START Material provided

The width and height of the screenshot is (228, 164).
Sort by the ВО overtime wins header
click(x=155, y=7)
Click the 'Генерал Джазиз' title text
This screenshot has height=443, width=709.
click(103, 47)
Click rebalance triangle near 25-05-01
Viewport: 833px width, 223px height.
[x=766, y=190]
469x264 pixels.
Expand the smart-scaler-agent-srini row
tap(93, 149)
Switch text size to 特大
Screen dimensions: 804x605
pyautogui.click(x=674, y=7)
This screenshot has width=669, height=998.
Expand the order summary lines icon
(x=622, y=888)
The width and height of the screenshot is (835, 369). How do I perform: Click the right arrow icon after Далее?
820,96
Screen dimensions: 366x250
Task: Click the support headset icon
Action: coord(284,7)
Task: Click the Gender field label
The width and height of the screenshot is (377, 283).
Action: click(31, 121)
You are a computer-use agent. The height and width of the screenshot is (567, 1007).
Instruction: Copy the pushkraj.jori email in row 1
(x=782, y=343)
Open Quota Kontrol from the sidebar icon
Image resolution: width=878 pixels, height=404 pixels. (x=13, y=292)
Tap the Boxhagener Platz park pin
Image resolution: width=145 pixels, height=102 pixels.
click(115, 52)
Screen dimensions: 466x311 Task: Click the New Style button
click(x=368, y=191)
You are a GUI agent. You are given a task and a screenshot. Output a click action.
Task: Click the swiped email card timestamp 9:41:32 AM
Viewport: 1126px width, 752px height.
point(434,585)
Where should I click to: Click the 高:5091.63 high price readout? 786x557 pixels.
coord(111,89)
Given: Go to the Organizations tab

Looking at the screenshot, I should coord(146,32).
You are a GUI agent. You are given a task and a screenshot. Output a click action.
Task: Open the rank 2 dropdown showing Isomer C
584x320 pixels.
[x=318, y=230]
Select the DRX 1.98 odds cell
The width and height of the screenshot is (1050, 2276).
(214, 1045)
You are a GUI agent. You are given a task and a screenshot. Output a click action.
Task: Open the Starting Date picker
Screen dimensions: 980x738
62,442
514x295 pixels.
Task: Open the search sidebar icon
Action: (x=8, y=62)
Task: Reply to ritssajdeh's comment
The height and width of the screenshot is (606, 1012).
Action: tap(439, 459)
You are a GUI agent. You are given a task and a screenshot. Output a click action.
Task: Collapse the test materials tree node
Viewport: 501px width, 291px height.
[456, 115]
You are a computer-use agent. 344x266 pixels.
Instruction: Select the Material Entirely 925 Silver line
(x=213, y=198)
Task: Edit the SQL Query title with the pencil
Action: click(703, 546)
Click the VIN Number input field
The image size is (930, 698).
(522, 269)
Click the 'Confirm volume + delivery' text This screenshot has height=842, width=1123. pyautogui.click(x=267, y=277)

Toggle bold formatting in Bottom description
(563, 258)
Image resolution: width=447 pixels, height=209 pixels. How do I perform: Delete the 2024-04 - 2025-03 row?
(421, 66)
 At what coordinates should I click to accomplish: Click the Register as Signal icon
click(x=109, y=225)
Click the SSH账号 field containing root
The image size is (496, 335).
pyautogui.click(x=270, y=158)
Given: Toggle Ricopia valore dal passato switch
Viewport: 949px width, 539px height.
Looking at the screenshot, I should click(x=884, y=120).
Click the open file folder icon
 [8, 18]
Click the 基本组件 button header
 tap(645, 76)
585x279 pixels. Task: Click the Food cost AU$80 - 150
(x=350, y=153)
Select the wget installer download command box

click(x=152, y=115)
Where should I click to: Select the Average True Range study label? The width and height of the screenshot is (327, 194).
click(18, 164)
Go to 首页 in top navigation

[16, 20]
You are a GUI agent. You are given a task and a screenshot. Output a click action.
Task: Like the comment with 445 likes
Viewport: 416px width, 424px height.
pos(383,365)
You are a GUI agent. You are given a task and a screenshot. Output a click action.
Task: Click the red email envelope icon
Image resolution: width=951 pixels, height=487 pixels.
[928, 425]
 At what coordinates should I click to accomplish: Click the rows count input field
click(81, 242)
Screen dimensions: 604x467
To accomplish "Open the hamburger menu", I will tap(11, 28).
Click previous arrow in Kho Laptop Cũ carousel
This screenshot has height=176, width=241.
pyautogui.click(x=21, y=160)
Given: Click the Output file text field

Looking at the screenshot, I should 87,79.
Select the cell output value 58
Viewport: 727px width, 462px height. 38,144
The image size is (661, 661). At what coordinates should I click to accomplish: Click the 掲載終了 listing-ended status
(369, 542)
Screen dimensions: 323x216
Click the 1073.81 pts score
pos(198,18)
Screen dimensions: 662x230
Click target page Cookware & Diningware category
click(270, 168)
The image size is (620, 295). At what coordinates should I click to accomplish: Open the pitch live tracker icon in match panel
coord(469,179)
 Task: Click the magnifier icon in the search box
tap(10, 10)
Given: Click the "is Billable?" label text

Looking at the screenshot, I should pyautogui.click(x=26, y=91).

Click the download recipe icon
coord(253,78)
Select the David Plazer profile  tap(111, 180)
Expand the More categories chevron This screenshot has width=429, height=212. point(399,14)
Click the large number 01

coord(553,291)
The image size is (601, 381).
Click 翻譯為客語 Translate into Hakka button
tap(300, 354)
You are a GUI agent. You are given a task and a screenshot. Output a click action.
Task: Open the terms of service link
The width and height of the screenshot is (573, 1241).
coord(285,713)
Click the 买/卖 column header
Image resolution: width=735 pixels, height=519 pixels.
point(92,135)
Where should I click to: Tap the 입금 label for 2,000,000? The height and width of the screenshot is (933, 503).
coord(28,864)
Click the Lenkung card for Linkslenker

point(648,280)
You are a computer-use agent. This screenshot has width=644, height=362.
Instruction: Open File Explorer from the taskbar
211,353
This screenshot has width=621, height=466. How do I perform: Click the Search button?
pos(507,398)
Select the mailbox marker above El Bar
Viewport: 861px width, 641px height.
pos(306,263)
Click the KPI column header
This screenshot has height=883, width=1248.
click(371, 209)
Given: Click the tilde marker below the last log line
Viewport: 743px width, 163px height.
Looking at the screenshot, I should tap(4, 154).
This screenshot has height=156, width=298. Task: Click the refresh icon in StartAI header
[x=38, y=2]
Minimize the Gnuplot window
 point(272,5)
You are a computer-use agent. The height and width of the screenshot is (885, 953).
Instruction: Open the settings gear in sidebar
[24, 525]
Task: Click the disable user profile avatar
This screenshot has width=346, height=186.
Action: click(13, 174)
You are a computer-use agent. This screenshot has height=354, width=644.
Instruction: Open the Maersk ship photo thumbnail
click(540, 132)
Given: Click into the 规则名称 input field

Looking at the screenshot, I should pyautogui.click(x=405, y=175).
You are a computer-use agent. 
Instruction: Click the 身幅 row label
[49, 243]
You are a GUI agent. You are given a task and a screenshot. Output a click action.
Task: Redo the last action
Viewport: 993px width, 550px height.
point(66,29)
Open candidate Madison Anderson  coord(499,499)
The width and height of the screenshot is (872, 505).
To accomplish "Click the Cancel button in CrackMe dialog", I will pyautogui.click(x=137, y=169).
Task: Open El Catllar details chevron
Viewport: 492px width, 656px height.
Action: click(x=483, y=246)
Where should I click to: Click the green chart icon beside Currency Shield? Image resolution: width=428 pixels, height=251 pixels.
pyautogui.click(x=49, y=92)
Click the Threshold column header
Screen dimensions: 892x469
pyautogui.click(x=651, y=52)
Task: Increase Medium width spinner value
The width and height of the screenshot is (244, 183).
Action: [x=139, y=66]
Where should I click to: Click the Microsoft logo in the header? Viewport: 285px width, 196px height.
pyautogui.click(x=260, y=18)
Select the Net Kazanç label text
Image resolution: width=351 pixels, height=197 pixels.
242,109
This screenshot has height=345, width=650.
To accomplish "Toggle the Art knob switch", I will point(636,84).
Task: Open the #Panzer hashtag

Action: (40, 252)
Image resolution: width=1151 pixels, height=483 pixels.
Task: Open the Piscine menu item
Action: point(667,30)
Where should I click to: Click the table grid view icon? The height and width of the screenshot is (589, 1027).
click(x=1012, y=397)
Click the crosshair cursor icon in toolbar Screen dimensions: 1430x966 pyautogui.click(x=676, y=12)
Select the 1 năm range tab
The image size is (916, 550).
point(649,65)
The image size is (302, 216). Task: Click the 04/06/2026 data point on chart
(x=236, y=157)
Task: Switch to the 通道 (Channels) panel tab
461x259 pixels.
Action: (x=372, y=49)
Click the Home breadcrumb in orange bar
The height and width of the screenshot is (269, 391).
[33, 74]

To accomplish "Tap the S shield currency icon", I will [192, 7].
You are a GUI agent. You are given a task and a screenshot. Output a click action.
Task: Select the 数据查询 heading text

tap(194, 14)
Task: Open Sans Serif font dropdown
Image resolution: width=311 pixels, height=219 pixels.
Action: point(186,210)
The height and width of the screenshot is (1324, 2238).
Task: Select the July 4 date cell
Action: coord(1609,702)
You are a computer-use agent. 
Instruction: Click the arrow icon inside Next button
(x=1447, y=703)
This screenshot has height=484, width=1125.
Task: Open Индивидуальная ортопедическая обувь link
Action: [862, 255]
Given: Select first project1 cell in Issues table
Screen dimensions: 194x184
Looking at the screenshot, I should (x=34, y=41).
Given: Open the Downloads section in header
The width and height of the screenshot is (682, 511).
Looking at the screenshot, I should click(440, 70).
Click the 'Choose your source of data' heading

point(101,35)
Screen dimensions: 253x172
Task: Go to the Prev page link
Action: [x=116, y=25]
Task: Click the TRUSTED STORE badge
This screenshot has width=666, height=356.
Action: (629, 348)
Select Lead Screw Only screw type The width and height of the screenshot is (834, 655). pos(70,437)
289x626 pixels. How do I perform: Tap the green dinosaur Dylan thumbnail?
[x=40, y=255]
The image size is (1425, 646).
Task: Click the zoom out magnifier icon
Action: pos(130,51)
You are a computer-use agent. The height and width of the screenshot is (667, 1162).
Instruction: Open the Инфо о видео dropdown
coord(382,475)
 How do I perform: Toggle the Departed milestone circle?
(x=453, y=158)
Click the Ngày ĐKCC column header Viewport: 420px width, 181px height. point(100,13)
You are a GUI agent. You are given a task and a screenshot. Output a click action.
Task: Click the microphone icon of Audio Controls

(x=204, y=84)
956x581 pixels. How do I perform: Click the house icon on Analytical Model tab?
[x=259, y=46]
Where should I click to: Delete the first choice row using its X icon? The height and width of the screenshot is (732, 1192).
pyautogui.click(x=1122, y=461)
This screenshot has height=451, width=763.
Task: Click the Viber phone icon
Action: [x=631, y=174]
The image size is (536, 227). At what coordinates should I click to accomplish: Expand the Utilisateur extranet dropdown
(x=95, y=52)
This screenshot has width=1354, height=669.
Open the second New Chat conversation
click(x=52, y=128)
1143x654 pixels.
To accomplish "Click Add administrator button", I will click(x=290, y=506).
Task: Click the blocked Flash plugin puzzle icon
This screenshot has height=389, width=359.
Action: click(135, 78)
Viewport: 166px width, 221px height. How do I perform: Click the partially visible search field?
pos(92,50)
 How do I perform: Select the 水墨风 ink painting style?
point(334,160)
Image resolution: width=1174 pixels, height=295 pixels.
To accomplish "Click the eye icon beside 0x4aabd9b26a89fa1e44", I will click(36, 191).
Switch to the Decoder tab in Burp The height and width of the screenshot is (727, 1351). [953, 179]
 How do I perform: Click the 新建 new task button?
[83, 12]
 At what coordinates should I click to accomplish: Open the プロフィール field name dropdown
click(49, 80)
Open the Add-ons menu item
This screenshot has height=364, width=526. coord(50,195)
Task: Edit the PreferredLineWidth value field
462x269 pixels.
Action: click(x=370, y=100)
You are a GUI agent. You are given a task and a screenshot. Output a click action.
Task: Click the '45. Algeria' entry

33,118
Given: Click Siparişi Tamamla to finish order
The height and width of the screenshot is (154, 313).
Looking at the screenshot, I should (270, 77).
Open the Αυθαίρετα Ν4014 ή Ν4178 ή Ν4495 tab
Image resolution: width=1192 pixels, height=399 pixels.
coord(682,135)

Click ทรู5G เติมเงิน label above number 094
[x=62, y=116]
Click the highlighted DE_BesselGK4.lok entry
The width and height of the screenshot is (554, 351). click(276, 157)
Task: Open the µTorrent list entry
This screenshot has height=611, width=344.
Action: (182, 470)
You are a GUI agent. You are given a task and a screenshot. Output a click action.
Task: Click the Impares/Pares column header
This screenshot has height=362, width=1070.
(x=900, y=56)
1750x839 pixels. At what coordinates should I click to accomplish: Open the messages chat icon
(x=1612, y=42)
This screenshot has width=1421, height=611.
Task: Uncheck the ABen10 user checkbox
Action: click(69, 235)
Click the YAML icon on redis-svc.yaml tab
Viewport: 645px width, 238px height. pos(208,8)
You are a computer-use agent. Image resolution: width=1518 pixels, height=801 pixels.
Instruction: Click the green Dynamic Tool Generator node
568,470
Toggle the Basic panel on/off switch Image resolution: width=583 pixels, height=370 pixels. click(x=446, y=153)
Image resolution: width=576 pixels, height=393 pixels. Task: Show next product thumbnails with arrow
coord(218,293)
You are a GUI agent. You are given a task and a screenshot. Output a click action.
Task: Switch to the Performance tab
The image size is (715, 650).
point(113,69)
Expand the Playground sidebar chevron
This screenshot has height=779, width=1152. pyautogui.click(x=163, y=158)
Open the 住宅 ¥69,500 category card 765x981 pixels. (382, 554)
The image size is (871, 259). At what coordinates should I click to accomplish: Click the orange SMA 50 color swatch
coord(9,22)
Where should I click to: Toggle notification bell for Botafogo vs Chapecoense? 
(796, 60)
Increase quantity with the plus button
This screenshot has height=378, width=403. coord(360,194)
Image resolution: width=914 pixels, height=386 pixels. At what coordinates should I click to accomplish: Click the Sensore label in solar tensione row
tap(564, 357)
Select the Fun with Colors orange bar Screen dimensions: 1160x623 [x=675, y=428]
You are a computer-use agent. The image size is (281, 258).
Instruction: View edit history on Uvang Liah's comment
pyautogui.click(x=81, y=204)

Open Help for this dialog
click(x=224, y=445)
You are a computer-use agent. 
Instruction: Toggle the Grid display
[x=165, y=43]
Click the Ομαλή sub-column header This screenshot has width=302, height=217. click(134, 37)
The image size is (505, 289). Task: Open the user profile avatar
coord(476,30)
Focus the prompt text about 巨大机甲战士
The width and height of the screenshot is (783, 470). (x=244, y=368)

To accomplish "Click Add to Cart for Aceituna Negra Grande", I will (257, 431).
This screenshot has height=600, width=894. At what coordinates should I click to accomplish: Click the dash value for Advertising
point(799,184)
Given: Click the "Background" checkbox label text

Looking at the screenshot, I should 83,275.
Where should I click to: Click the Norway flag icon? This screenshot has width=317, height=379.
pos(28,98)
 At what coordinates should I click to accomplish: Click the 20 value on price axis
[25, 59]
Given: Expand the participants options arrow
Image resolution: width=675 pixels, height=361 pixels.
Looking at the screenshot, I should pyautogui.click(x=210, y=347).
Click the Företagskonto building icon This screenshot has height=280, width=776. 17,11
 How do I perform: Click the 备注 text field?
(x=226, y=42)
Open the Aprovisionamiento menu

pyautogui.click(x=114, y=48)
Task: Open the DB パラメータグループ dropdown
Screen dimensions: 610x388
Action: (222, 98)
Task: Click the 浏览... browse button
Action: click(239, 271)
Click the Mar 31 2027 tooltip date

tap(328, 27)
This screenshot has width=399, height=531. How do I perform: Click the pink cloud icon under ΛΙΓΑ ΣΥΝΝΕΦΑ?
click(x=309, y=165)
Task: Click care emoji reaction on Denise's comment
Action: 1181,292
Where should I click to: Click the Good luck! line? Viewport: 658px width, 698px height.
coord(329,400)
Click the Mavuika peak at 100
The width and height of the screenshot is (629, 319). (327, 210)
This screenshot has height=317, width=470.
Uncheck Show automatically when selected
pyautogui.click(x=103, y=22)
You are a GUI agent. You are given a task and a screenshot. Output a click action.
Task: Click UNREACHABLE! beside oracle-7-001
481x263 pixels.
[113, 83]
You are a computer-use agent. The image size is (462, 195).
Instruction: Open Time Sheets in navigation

END Material provided

Aim of the task:
Your answer should be one number: the count of lines holding "marker" in the listing.

Answer section:
2